Film controversé qui a divisé la critique, les spectateurs, et n'a pas manqué de faire monter au créneau quelque représentants d'institutions morales (ou moralisantes).
Pour ma part, mon entrée en matière pourrait inclure de mentionner quelques unes de mes réactions successives, au cours de la vision, qui peuvent refléter ce que le film renvoie volontairement ou non au spectateur. Sûrement, celui-ci reconnaîtra plusieurs passages du film :
"Poussif ? Aïe, poussif."
"L'horreur..."
"De l'auto-justice, mince, c'est facile les films avec de l'auto-justice"
"Ah, finalement c'est intéressant"
"Bon, il y a des skin en chirurgie ?"
"Non, dans la boucherie, peut-être"
'Bon, j'espère que ce n'est pas encore un coup de realisateur pervers qui veut faire avaler des trucs existentiels fumeux (tout en se payant la dignité d'un personnage féminin)"
"FIN ... Ah, donc le fin mot de l'histoire suscite chez l'antagoniste une réaction ultime d'égoïsme ?"
Cette fin était pour moi le plus gros défaut du film, jusqu'à ce que je l'interprète sous un autre angle, tenant compte aussi de ce que nous laisse comme informations le générique de fin :
"Ah mais non ! L'antagoniste ne gagne rien du tout sinon une vérité inavouable pour elle et ses pairs. D'où sa réaction. Selon cette interprétation, on peut même dire qu'elle a été vaincue par cette vérité. C'est une fin aussi inattendue qu'originale, presque drôle en fait"

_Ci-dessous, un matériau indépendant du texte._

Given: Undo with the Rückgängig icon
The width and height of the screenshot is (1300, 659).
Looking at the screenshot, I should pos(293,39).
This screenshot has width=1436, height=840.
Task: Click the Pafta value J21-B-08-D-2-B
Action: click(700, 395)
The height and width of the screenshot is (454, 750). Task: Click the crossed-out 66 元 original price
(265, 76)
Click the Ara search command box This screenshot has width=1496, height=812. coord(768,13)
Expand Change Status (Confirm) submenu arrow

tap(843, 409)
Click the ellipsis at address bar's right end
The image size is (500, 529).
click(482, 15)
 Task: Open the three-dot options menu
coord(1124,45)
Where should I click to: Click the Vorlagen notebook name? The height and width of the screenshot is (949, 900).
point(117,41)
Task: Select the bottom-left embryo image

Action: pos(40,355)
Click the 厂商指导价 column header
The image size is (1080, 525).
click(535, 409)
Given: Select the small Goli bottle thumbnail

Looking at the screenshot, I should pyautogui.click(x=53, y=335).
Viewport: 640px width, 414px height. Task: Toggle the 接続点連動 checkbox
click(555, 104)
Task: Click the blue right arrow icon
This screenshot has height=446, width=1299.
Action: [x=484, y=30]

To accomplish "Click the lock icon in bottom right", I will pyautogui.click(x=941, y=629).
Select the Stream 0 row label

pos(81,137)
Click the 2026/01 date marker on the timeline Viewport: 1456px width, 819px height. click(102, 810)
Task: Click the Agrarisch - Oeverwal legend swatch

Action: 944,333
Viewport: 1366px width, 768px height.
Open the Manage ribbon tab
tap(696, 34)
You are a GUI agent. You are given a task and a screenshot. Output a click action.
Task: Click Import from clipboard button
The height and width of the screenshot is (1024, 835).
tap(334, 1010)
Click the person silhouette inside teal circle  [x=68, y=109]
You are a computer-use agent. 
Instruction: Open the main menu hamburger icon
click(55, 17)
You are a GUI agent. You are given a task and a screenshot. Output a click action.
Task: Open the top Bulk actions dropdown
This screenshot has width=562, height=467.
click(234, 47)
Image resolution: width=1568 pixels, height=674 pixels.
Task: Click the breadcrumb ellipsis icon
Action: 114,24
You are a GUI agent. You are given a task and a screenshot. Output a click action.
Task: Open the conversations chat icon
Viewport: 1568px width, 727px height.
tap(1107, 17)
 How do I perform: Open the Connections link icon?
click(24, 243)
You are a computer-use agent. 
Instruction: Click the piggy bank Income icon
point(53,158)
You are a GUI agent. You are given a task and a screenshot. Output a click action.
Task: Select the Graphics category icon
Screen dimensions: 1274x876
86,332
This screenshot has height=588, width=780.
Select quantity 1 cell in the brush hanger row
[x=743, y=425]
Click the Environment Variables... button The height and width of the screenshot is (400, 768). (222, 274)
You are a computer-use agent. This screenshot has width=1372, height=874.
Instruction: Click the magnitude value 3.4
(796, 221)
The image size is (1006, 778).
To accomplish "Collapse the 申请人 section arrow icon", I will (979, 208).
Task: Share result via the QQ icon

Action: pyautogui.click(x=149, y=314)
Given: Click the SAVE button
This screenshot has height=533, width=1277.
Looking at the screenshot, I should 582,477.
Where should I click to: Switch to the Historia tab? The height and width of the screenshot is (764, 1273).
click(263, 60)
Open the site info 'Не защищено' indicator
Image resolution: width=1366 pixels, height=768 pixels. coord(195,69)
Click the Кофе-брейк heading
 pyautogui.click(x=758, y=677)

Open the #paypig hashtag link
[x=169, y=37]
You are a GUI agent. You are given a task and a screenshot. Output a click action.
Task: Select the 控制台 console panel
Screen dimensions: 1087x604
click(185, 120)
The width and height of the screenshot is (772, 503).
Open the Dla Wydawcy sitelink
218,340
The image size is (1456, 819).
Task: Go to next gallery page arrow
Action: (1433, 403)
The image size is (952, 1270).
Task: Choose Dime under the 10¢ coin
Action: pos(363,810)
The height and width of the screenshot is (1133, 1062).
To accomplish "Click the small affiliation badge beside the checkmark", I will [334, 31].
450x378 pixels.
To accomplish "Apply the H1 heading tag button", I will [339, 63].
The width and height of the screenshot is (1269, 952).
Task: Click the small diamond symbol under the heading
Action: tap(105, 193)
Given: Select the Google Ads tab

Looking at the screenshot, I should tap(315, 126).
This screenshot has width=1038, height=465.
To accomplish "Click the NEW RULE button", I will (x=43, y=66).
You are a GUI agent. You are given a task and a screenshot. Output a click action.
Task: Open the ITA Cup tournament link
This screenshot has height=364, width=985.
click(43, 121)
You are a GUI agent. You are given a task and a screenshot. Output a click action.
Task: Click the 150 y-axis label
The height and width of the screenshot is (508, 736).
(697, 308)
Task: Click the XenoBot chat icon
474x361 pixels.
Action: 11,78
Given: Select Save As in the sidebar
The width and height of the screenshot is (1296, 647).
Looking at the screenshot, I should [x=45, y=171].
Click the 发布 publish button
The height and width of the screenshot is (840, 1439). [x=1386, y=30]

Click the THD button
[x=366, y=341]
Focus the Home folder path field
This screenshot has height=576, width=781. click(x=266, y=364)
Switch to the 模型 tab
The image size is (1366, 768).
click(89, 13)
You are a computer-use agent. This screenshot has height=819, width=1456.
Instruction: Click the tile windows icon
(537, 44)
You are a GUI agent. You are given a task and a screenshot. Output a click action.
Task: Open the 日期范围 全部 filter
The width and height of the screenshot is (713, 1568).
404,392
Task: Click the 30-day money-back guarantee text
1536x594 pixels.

Il me faut donc reconnaître les grandes qualités de ce long-métrage. Loin de la primarité des codes du genre auxquels on nous a habitué. On pourrait même dire que l'unique jumpscare au début du film, transformant ce qui ressemble à un début de scène de poursuite effrayante en une scène de jeu entre frère et soeur, nous avertit du rejet de ces codes et nous invite à nous méfier de nos à priori. Car, dès lors, tous les pronostiques sur le déroulement et même la nature de la trame vont être plusieurs fois bousculés. De film de fantôme on passe à film d'horreur psychologique réaliste, à un début de slasher encore une fois abandonné, pour entrer douloureusement dans un Saw très cru mais à la réalisation dosée (même si ce qui se passe dans le film est insoutenable, je ne me souviens pas de moments de voyeurisme malsain ni d'esthétisation appuyée de la violence, non plus d'une quelconque emphase avec la subjectivité des auteurs de cette violence puisqu'ils étaient souvent filmés de dos ou de loin voire avec des hors champs relatifs). Non, vraiment, le propos doit se situer ailleurs.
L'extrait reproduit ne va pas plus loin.